Tarefas a realizar
a. Com base na reportagem sobre o bispo Enrique Angelelli, responda a cada pergunta em sua própria linha, com a mesma marcação:
(i) Em que cidade e em que data nasceu Angelelli?
(ii) Em que ano foram condenados os oficiais militares envolvidos no assassinato do bispo?
(iii) Quem assinou com Joseph Cardijn a carta de 1961 dirigida a Angelelli?
b. Prossiga a reportagem sobre o bispo Enrique Angelelli a partir da última frase apresentada.

Trecho fornecido
——
13 Junho 2018
O falecido bispo de La Rioja será o primeiro de muitos mártires da Guerra Suja na Argentina, cujos sacrifícios também esperam reconhecimento.
A reportagem é de Stefan Gigacz, publicada por La Croix International, 12-06-2018. A tradução é de Victor D. Thiesen.
Concluindo uma jornada pessoal de 40 anos, Papa Francisco promulgou um decreto no dia 9 de junho reconhecendo o martírio do bispo Enrique Angelelli Carletti e três de seus colegas de trabalho, o padre francês Fidei Donum, Gabriel Longueville, o padre franciscano conventual Carlos de Dios Murias e o leigo Wenceslao Pedernera.
Bispo Enrique Angelelli. Foto: www.josephcardijn.com
Os quatro foram mortos por assassinos ligados aos militares durante a "Guerra Suja" na Argentina durante a década de 1970.
No entanto, foi o próprio Papa Francisco, então arcebispo de Buenos Aires, que impulsionou o caso do bispo Angelelli em um discurso de 2006 comemorando o 40º aniversário da morte do bispo.
Citando Tertuliano, "o sangue dos mártires é a semente da Igreja", o cardeal Bergoglio observou que havia "pedras lançadas contra ele [Angelelli], porque pregou o Evangelho e derramou seu sangue por ele."
Foi o primeiro reconhecimento público feito pela Igreja em relação a real forma da morte de Angelelli. O governo argentino havia considerado como simples acidente de carro até 2014, quando os oficiais militares envolvidos no assassinato do bispo foram finalmente condenados.
Assim como Papa Francisco, Angelelli era filho de imigrantes italianos. Nascido na cidade de Córdoba, em 17 de junho de 1923, ingressou no seminário menor de Nossa Senhora de Loreto com 15 anos de idade antes de ser enviado para completar seus estudos em Roma.
Lá, em um encontro decisivo, conheceu o padre belga e fundador do Juventude Operária Católica (JOC-YCW), Joseph Cardijn. Após sua ordenação e retorno à Argentina em 1949, imediatamente implementou o JOC na diocese de Córdoba.
Nesta tarefa, fez parceria com um jovem leigo, José Serapio Palacio, que pouco tempo depois se tornou um líder nacional (junto com sua futura esposa Amalia Castanos).
Angelelli, entretanto, tinha se tornado conhecido por seu trabalho com a JOC e também com seus alunos universitários, na JUC (Juventude Universitária Católica). Pode até ser que Cardijn tinham suas próprias ambições para Angelelli talvez como seu eventual sucessor na JOC Internacional.
Mas João XXIII jogou um balde água fria em seus planos quando, em dezembro de 1960, nomeou Angelelli, então com 37 anos, bispo auxiliar de Córdoba.
"A JOC argentina perdeu um dos seus mais fervorosos capelães", escreveram Cardijn e o presidente da JOC Internacional, o canadense Romeo Maione, em uma carta de 1961 destinada a Angelelli, "mas ganhou um bispo que preza pelos outros (bispos) que também implementaram a JOC na Argentina e na América Latina."
——
Dados fornecidos
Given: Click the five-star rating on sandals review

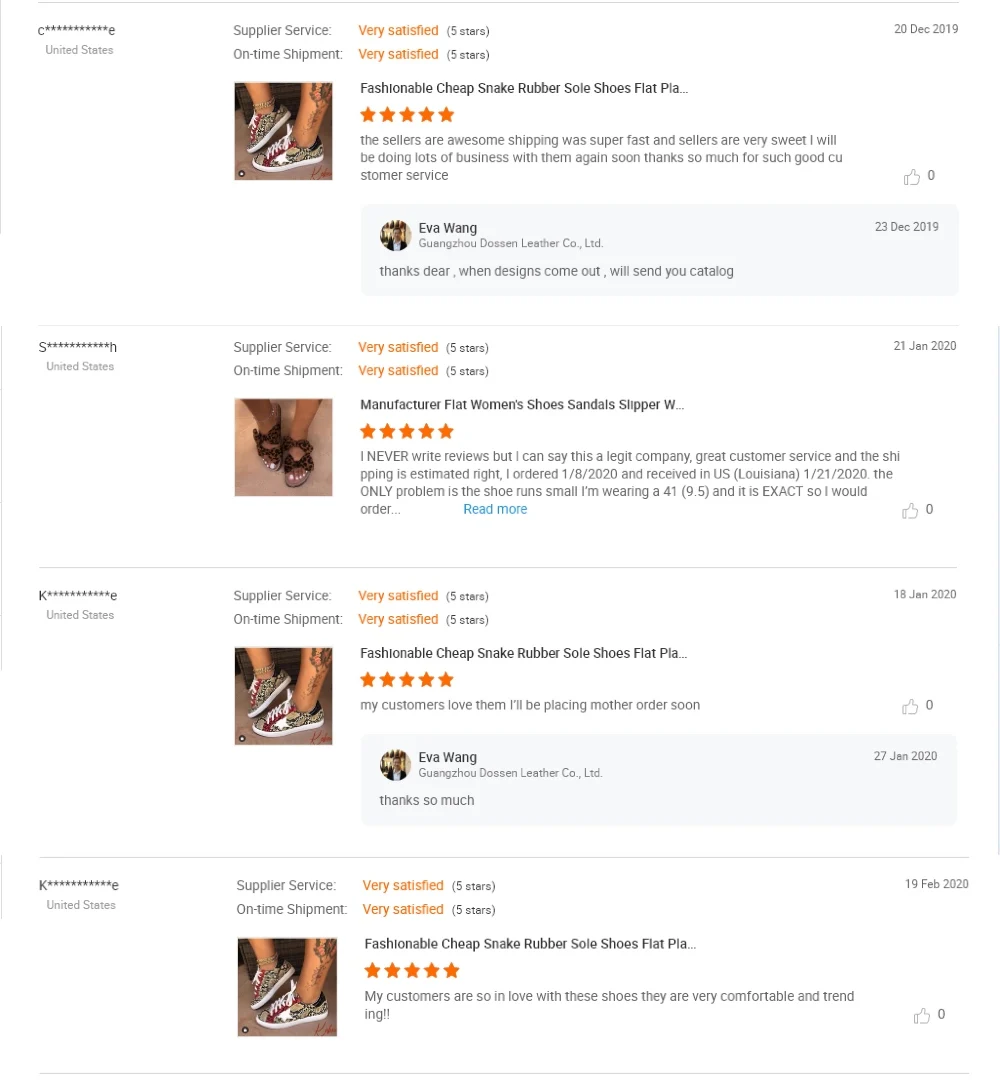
——
Resultados do exercício
a.
(i) Na cidade de Córdoba, em 17 de junho de 1923.
(ii) Em 2014.
(iii) O canadense Romeo Maione, presidente da JOC Internacional.

b.
Enquanto isso, Angelelli não perdeu tempo em anunciar a linha que ele manteria ao longo de seu episcopado.
"Com um ouvido escuto o Evangelho e com o outro escuto as pessoas.”
Infelizmente, não demorou muito antes de Angelelli entrar em desacordo com o arcebispo Ramón José Castellano, que lhe pediu para abandonar o uso de sua motocicleta, uma solicitação que o novo bispo recusou. Logo, outros conflitos mais sérios também surgiram.
Angelelli repudiou um pedido dos proprietários católicos da fábrica local para punir padres que estavam apoiando trabalhadores em suas reivindicações por melhores salários e condições.
"Se continuarem estas injustiças, algum dia párocos e outros líderes enfrentarão o pelotão de fuzilamento", advertiu Angelelli.
Menos de dois anos após sua nomeação, Angelelli viajou à Roma para a primeira sessão do Vaticano II em outubro de 1962. O argentino era o padre mais jovem do Concílio.
Lá, ele trabalhou com outros bispos da JOC da América Latina, incluindo Manuel Larrain (Chile), Helder Câmara (Brasil), Ramon Bogarin (Paraguai), Marcos McGrath (Panamá) e Leonidas Proaño (Equador).
Juntos, eles promoveram uma concepção de apostolado leigo orientado para a transformação do mundo à luz do Evangelho e uma Igreja ascendente focada nas pessoas e especialmente nos pobres.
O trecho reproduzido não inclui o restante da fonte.